[REQUIRED ACTION] Report each line of the data that includes the word "computer".

(Collected data)
--- --- ---

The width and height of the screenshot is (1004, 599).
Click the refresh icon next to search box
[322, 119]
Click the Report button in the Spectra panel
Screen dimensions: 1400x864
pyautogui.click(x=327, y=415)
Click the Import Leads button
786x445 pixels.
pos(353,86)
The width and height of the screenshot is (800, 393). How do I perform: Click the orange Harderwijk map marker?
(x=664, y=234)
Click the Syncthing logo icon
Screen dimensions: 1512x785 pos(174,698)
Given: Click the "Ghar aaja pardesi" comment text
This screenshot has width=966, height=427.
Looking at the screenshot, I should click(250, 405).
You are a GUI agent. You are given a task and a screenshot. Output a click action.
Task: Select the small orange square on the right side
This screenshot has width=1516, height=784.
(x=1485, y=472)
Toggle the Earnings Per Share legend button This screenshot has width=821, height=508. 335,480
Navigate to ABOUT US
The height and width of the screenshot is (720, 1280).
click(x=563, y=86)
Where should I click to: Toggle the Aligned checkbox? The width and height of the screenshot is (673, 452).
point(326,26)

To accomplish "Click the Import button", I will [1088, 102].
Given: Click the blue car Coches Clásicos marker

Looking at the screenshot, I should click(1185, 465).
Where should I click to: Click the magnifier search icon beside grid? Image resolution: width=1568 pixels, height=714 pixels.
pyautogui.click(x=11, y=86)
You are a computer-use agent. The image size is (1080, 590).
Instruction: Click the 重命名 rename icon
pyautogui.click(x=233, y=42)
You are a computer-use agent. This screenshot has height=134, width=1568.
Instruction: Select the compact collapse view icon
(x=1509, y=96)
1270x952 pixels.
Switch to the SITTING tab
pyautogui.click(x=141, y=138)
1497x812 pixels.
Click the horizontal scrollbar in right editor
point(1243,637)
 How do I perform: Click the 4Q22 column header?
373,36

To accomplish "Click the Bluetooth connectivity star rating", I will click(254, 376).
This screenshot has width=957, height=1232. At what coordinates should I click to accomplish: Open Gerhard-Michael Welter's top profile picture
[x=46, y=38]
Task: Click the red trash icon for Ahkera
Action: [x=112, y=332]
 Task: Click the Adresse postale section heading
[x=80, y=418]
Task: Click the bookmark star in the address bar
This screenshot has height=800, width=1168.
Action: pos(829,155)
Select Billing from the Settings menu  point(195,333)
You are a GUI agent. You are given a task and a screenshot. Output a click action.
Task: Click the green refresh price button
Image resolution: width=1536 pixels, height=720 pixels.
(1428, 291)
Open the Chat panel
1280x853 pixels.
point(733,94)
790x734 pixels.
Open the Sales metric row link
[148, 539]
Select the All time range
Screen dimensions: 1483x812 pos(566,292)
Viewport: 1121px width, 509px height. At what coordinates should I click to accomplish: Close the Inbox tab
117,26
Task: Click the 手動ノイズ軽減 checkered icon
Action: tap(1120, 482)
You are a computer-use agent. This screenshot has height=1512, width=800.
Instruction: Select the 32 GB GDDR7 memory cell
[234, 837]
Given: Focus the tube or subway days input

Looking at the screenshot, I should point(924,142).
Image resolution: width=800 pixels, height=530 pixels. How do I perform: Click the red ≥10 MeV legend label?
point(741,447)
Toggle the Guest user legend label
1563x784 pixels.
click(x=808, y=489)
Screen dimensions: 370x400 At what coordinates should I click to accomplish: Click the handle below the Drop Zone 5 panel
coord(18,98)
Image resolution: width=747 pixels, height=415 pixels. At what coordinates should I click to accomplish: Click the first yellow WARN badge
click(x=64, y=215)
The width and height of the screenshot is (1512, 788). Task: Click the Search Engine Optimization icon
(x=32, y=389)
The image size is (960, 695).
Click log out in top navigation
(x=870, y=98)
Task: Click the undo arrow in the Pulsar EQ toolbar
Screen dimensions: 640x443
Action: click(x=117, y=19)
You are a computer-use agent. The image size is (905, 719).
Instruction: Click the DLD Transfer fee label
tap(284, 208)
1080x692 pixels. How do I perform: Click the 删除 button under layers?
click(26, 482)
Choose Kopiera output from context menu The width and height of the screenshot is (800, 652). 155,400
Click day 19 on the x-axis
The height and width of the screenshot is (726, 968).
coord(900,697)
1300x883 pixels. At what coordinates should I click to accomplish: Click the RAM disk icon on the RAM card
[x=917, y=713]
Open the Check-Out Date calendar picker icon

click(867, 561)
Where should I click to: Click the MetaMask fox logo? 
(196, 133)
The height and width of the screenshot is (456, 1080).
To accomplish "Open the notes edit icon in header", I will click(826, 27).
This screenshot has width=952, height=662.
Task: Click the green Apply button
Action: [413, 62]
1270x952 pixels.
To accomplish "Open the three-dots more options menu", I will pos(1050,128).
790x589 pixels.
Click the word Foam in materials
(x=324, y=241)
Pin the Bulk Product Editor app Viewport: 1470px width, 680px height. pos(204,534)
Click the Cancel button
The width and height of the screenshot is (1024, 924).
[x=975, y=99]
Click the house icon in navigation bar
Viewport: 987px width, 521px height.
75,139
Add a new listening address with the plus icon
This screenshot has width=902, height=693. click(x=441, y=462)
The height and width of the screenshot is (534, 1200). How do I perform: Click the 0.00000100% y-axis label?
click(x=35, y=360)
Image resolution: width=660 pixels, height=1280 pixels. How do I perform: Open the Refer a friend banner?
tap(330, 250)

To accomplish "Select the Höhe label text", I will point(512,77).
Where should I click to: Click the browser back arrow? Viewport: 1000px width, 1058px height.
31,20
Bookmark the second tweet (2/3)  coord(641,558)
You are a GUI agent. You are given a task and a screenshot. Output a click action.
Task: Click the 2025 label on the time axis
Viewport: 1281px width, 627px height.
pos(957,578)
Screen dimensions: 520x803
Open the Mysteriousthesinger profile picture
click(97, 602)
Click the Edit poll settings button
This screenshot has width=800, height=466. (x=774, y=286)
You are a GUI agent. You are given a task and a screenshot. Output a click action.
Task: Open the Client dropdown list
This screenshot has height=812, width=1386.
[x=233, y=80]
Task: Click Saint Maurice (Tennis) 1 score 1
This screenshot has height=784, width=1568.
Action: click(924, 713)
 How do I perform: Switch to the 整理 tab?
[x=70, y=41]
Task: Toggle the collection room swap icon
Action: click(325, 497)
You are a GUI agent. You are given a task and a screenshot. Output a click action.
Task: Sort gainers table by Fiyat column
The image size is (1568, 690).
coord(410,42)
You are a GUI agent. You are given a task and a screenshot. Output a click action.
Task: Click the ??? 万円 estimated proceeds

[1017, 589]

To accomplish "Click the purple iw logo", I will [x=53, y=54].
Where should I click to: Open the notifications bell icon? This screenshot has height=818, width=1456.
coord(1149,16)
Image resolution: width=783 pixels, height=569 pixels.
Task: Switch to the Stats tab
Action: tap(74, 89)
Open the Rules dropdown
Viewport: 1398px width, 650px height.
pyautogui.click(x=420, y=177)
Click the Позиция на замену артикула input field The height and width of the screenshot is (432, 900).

--- --- ---

[RESULT FOR THIS TASK]
You are a computer-use agent. The image size is (1080, 590).
You are a computer-use agent. This screenshot has height=134, width=1568.
You are a computer-use agent. This screenshot has height=1512, width=800.
You are a computer-use agent. The image size is (905, 719).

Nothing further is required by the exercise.